_ACTIVITY_: A full, exact copy of the listing is needed, with images omitted.

_DATA UNDER STUDY_:
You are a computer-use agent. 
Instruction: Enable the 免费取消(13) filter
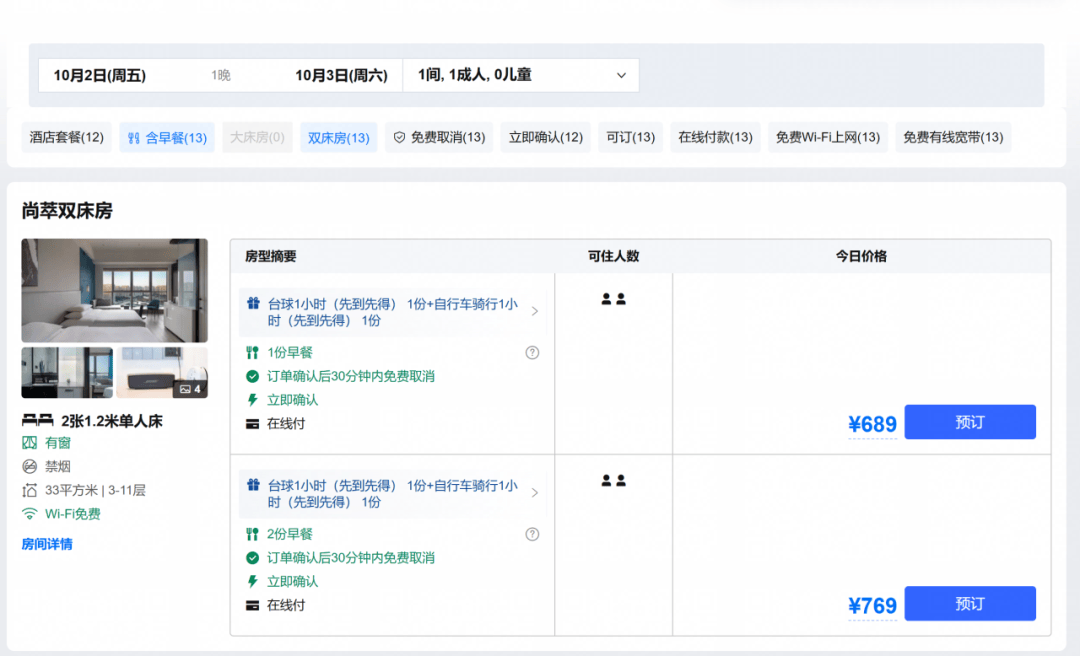pos(439,137)
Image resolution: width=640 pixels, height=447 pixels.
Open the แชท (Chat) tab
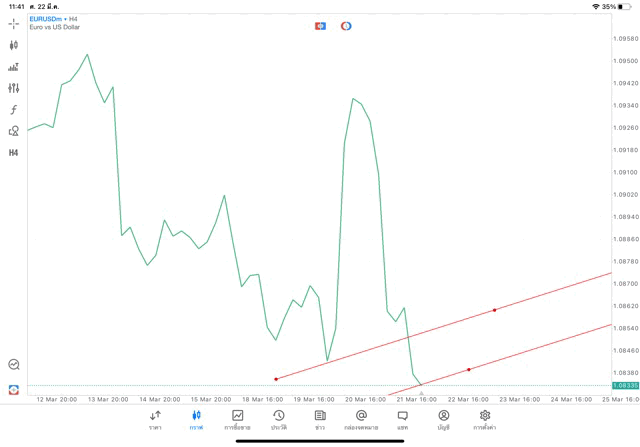(402, 420)

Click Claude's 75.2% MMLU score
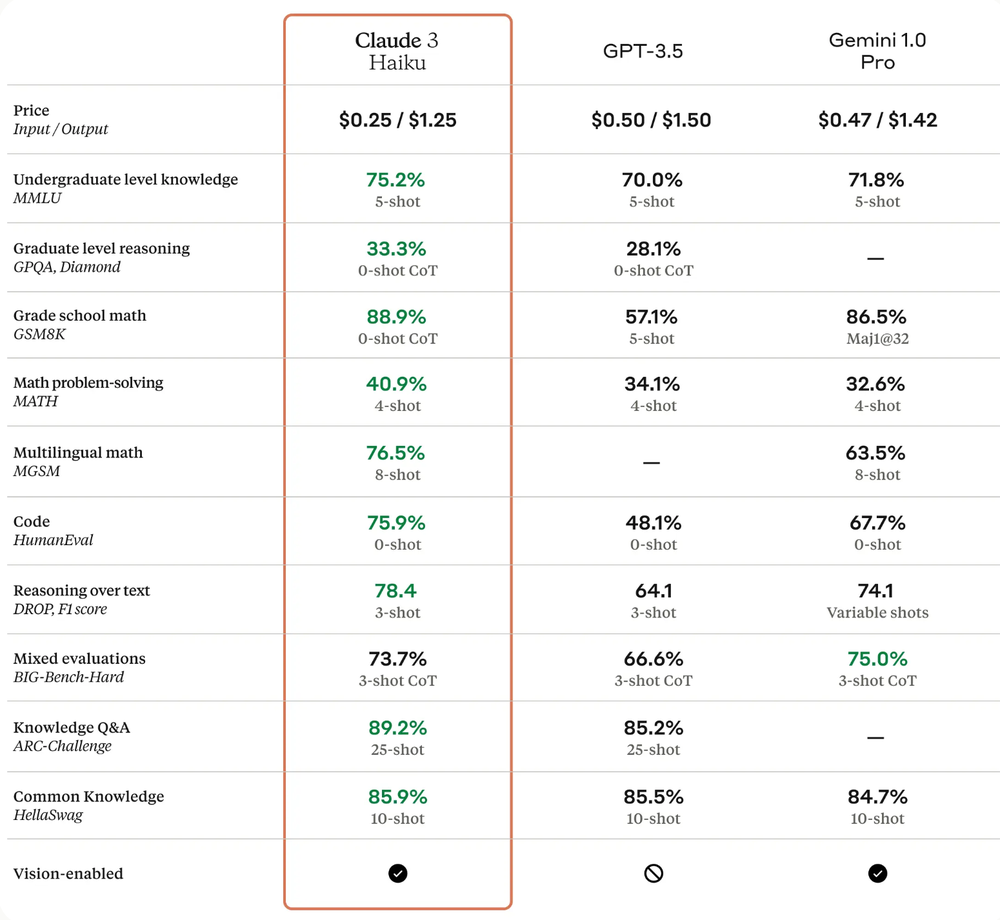[395, 180]
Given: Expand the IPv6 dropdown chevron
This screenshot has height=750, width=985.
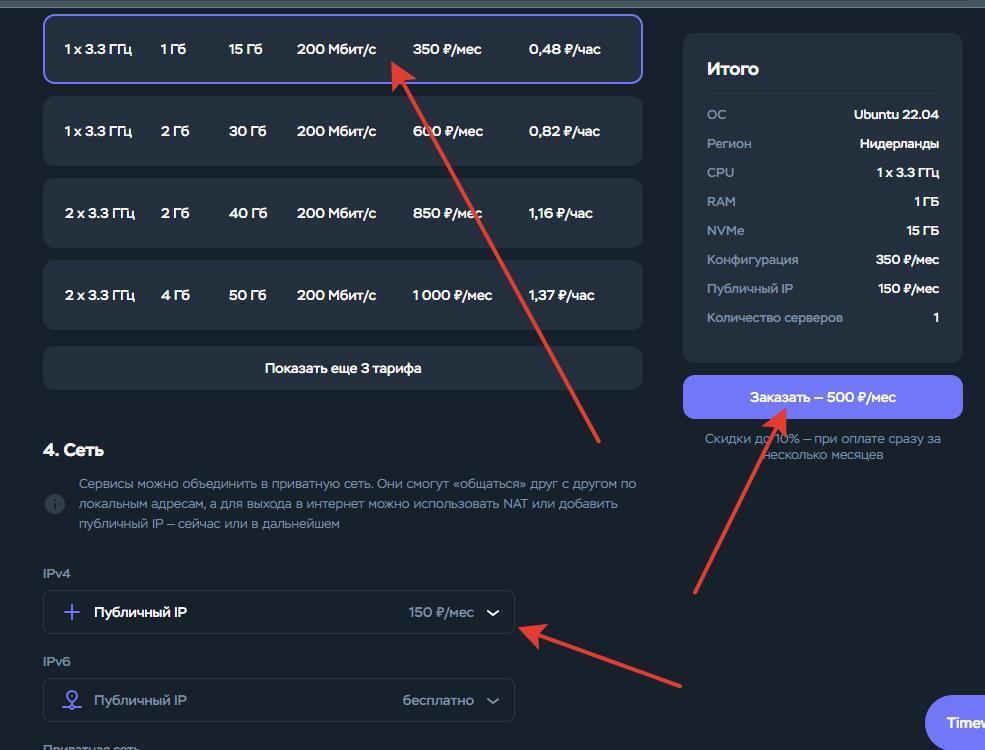Looking at the screenshot, I should (492, 701).
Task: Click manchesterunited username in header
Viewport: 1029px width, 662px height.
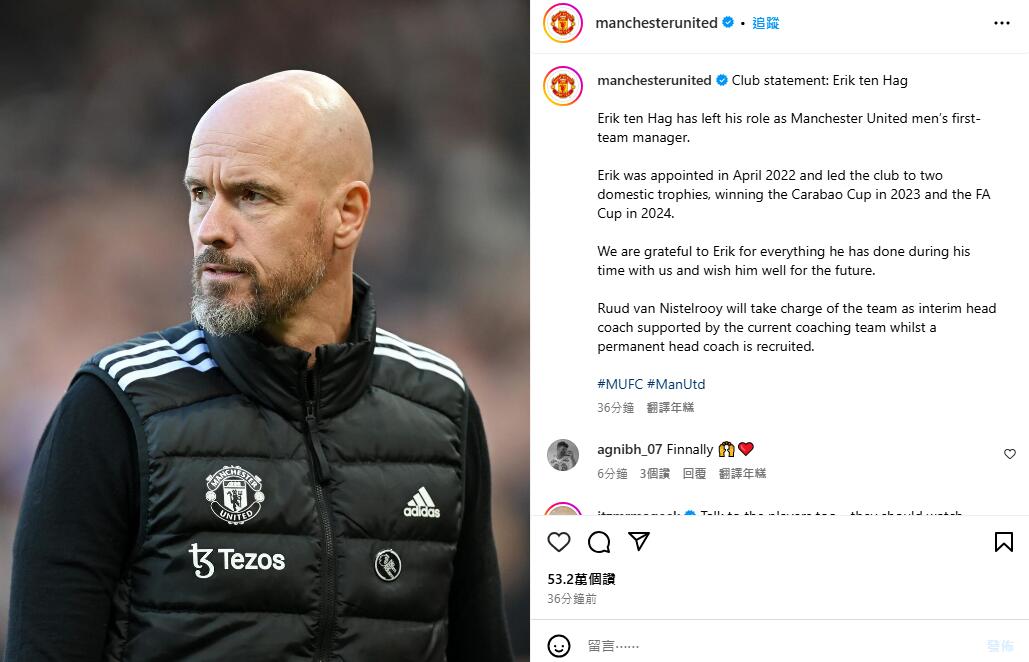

_RESPONSE TO THIS TASK_:
You are a computer-use agent. 
Instruction: Enable the 免费取消(13) filter
pos(439,137)
Image resolution: width=640 pixels, height=447 pixels.
Open the แชท (Chat) tab
(402, 420)

Click Claude's 75.2% MMLU score
[395, 180]
Given: Expand the IPv6 dropdown chevron
This screenshot has height=750, width=985.
Looking at the screenshot, I should (492, 701).
Task: Click manchesterunited username in header
Viewport: 1029px width, 662px height.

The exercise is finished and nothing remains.